The authors thank Amanda Glassman, John May, and Justin Sandefur for their helpful comments, and Kenneth Hill for his excellent presentation at CGD.
This is a joint post with Rachel Silverman, consultant and candidate for MPhil in Public Health at the University of Cambridge.
On Halloween, children and adults alike pay tribute to history’s most frightening fictional characters – monsters, witches, super-villains, and the list goes on. But one need not search under beds or deep in closets for spooks and scares. Many of the most terrifying Halloween archetypes have very real counterparts, with very real health consequences:
1. Vampires: Dracula may have been from dark and dreary Transylvania, but the most perilous blood-suckers don’t shy away from sunnier climes. Malaria-carrying Anopheles mosquitos are primarily found in Sub-Saharan Africa and other equatorial regions, where they are responsible for between 655,000 and 1.2 million global malaria deaths each year (depending on who you ask). These vampire-esque buggers are also responsible for the continued spread of Dengue fever, west Nile virus, leishmaniasis, and yellow fever.

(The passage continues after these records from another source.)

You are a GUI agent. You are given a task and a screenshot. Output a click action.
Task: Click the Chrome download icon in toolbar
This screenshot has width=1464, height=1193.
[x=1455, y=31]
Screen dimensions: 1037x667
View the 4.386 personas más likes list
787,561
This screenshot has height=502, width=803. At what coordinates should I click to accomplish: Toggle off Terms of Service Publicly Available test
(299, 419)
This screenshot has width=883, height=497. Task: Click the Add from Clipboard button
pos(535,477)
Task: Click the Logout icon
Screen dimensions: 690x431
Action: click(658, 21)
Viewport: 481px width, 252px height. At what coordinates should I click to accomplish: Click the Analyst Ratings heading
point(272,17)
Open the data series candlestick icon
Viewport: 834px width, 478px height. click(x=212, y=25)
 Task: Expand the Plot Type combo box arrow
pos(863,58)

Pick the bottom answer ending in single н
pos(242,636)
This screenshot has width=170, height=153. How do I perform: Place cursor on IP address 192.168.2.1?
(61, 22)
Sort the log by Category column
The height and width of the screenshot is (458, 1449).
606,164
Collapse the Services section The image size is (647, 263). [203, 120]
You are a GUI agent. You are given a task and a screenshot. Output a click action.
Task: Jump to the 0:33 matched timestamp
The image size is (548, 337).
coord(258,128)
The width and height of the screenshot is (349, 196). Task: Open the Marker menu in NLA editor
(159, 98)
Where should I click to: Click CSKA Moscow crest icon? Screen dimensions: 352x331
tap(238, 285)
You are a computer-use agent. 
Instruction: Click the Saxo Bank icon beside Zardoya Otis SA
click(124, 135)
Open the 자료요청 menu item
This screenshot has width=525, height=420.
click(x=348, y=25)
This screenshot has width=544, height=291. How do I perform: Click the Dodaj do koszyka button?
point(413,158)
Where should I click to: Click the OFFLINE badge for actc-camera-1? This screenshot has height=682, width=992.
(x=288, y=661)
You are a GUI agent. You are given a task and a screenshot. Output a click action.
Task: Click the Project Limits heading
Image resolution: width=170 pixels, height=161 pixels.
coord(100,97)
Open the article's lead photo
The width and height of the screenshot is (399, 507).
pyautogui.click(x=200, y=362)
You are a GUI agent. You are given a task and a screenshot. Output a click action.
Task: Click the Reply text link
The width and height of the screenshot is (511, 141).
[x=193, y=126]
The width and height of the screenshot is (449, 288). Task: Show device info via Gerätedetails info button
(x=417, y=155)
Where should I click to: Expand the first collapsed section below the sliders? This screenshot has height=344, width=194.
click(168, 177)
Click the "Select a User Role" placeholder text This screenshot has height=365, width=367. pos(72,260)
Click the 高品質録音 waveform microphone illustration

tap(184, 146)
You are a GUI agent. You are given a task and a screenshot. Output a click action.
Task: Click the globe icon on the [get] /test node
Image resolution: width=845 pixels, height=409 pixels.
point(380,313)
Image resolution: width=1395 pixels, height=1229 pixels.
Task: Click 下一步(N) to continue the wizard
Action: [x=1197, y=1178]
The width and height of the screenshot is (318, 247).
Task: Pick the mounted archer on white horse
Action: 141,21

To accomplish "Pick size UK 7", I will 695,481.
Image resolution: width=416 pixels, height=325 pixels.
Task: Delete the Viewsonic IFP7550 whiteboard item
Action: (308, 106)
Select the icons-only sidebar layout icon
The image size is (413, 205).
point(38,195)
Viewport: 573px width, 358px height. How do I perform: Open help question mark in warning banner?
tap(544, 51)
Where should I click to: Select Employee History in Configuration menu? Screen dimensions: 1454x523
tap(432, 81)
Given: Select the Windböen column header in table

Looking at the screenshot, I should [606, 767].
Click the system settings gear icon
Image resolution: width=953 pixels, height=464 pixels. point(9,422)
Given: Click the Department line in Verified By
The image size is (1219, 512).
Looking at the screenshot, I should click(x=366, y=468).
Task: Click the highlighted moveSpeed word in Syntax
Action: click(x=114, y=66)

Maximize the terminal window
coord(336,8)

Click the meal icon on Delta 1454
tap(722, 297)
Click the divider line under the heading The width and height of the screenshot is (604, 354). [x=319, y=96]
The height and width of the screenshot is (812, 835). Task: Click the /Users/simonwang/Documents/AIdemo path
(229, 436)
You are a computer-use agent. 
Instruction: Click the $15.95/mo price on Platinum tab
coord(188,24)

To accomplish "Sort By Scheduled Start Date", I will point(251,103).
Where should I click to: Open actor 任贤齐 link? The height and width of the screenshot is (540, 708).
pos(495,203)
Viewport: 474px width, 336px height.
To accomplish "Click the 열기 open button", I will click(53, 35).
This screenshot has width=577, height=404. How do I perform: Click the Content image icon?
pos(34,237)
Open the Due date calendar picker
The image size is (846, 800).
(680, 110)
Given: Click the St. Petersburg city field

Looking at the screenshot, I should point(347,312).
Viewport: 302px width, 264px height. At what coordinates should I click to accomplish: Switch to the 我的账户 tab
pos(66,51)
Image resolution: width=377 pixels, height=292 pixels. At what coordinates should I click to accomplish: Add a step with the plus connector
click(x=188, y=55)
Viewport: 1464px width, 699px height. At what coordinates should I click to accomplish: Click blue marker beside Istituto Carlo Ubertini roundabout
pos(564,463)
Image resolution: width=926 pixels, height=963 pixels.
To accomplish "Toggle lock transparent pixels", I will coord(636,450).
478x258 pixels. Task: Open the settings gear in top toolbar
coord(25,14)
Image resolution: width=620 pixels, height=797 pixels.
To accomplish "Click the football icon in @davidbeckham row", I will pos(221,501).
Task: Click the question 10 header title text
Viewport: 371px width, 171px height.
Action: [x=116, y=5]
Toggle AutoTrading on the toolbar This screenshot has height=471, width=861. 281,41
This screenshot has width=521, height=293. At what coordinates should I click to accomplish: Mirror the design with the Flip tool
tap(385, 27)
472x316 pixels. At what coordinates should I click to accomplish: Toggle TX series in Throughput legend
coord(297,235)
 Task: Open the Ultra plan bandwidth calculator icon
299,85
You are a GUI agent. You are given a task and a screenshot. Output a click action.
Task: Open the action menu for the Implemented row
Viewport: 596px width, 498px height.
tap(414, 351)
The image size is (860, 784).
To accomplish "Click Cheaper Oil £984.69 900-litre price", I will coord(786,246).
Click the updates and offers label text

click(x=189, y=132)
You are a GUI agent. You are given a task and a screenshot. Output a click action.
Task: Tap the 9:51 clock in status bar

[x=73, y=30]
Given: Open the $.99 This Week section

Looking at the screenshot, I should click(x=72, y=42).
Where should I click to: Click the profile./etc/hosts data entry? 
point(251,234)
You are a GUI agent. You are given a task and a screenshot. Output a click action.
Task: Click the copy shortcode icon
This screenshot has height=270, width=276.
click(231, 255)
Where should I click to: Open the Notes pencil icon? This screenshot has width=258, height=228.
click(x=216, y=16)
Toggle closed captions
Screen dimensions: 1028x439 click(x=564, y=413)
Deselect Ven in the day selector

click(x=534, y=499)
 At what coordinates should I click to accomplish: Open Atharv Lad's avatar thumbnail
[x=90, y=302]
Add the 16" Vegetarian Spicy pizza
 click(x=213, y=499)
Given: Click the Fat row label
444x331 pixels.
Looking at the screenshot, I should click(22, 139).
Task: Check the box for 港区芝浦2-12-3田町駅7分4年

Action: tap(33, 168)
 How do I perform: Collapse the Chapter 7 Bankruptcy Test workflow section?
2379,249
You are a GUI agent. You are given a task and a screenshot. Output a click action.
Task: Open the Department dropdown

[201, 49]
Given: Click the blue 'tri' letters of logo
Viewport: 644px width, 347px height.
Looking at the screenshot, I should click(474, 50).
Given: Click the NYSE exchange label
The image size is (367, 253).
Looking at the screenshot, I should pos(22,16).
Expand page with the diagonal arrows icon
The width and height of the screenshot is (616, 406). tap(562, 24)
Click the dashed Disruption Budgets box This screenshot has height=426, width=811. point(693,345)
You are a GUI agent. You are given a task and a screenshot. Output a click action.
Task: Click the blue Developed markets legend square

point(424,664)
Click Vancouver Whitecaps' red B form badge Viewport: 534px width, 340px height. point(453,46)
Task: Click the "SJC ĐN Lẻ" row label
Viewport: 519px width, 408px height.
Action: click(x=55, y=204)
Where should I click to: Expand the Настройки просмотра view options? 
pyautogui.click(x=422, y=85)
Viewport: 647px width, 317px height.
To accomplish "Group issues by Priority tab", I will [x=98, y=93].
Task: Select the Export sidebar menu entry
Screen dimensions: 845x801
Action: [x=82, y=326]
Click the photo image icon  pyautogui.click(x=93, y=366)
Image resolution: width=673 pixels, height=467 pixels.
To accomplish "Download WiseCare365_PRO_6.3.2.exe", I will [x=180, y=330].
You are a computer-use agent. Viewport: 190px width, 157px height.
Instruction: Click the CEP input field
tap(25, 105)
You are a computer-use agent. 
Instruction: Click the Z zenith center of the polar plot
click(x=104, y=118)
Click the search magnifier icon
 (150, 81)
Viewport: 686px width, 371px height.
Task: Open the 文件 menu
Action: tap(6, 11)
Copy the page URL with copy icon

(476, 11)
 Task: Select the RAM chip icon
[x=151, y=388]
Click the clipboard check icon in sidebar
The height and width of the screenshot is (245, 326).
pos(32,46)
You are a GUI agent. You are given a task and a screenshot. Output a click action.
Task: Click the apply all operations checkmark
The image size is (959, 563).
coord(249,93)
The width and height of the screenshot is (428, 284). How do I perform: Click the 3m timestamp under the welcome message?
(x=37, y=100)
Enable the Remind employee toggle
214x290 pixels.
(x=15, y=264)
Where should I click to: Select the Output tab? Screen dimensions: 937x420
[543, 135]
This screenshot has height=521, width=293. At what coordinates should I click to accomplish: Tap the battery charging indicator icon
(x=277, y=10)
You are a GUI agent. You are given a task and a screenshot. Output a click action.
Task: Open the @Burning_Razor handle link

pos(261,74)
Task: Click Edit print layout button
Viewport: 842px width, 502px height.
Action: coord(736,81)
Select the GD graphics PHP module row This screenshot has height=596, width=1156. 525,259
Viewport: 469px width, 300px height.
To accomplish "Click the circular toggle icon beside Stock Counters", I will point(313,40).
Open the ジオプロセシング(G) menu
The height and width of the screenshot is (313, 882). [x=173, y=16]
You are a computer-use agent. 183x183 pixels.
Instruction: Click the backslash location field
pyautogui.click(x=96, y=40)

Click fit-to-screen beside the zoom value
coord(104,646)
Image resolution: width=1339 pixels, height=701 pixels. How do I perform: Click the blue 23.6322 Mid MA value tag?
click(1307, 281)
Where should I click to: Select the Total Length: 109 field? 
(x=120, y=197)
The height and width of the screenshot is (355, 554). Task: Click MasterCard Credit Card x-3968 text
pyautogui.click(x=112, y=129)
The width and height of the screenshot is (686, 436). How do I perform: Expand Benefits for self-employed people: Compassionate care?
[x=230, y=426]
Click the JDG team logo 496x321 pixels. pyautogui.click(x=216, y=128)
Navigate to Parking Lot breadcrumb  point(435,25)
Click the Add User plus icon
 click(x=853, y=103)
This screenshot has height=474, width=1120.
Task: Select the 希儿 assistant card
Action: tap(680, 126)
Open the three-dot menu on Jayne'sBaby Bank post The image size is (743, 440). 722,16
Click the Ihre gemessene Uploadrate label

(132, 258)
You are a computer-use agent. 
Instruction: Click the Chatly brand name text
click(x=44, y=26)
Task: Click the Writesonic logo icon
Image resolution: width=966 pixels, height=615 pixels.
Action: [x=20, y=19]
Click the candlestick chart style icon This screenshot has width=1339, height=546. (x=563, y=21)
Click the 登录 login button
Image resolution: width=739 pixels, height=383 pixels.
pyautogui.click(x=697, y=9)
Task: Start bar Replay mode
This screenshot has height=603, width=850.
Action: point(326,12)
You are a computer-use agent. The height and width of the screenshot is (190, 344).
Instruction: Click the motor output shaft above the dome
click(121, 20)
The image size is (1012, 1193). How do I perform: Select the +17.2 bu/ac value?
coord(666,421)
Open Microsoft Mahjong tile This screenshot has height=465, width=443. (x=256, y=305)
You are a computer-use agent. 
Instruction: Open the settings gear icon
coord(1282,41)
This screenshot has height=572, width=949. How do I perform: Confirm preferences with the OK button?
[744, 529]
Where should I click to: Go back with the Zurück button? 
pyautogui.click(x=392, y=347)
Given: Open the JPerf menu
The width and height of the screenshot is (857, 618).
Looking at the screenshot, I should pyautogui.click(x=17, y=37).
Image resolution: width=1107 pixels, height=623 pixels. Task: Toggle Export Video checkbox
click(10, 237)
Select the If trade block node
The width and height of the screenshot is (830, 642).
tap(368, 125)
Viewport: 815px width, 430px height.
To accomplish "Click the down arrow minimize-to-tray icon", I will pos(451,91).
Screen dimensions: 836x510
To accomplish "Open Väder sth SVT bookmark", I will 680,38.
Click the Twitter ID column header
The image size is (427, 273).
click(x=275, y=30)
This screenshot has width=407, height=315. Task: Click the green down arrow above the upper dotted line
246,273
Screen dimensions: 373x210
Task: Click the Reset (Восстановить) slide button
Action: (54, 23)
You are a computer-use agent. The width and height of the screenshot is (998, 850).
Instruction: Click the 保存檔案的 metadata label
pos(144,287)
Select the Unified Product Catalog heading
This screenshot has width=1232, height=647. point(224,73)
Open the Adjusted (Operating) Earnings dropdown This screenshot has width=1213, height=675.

2. Ghosts: In global health, everything old is new again – including, unfortunately, the ghosts of diseases from years past. Unfounded anti-vaccination panic has led to lagging vaccination rates in industrialized countries to below the levels required for herd immunity, enabling resurgent epidemics of entirely preventable childhood diseases. For example, MMR coverage in many United Kingdom regions plunged below 60% at the height of the autism-vaccination panic. Though vaccination rates have partially rebounded in the interim, most areas still remain below 95% coverage – the rough threshold necessary for a community to acquire measles herd immunity. Unsurprisingly, measles outbreaks are back in a big way, with over 2,000 cases recorded there in 2012 (see below). The UK is not alone (see CFR’s nifty interactive map) – large pertussis outbreaks have also been recorded across the US; mumps along the north-east corridor; and measles clusters throughout Western Europe and North America.
3. Mutants: No, not the X-men or ninja turtles – think much, much smaller. Tiny mutant microbes may be small in stature, but acquired antibiotic resistance looms large as a global health threat. Years of misuse and poor adherence for previously effective tuberculosis drugs have caused a multi-drug resistant (MDR) and extensively-drug resistant (XDR) TB pandemic, complicating efforts to control and treat a common scourge. Similarly, the CDC recently classified “super gonorrhoea” as an “urgent” domestic threat, with a whopping 246,000 cases estimated for 2012. And if mutants aren’t scary enough on their own, perhaps a mutant-vampire cross-breed will inspire some fear – after years of aggressive vector control efforts, mosquitos are growing increasingly resistant to the most commonly used insecticides. Gulp.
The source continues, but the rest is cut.